Luciano Giménez
Bio
Luciano studied Industrial Design and Visual Arts at the UNC and trained as a draftsman and ceramicist through both formal and informal learning. He has worked with drawing for over 20 years and with ceramics for the past 15, producing murals, sculptural works, and tableware pieces. His practice explores the material and formal possibilities of local clay—the same clay used by the brick manufacturing industry in the city of Córdoba—with the particular premise of working at a larger scale, unusual within the local ceramic tradition. He is interested in showing how a material and an infrastructure designed for industrial production can lead to very different outcomes, demonstrating the possibility of building large-scale pieces with a clay typically used for serial objects such as bricks. His forms emerge from exploring the logic of the material itself and the rhythm of the process—its humidity, structure, possibilities, and limitations—in a practice that evokes geological formations, landscapes, and animal architectures.
Statement
I work with local clay from Córdoba, the same material used by the brick manufacturing industry.

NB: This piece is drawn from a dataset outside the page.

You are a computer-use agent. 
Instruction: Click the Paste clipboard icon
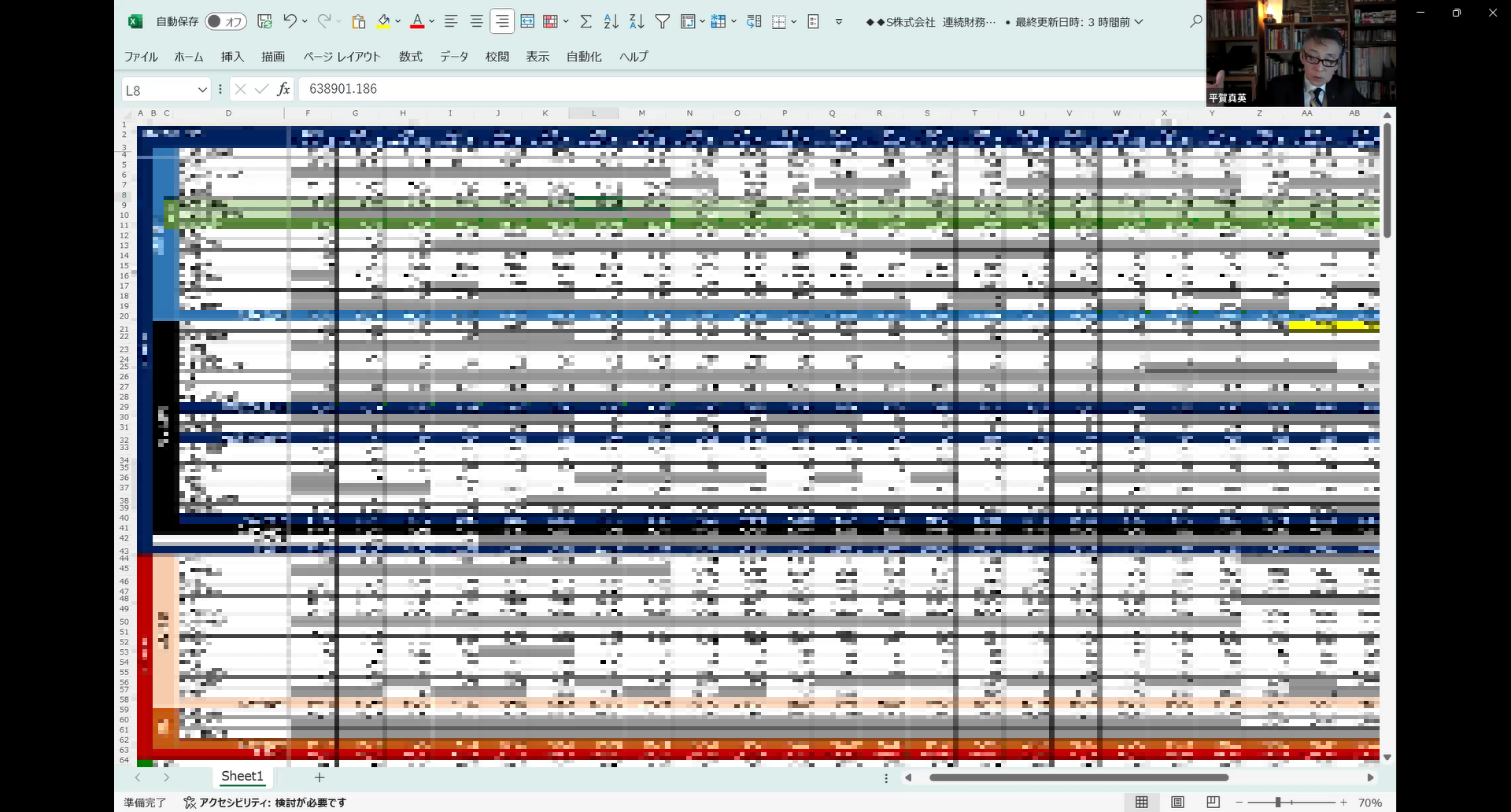coord(359,22)
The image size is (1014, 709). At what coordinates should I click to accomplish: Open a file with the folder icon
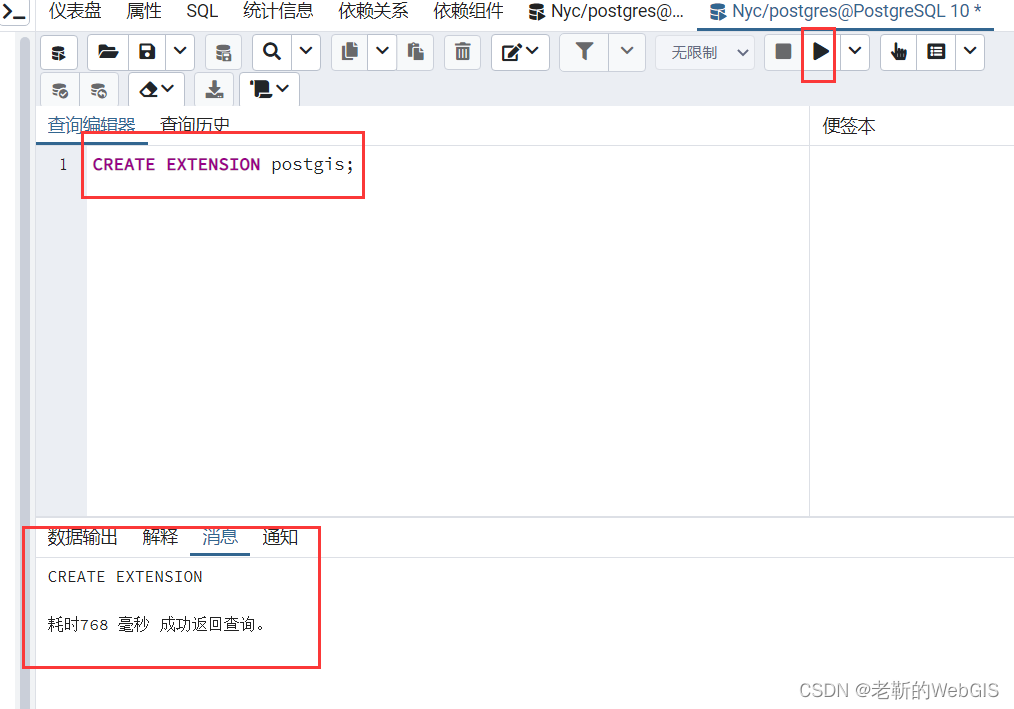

I am interested in shifting this material and its productive logic into other territories, exploring its formal and material possibilities at a scale that is unusual within local ceramics. My pieces emerge from closely observing the behavior of clay—its humidity, structure, and limits—and from a slow, almost meditative process of making. Through this approach, forms appear that evoke geological formations, landscapes, and animal architectures such as nests, termite mounds, or structures shaped by wind and water.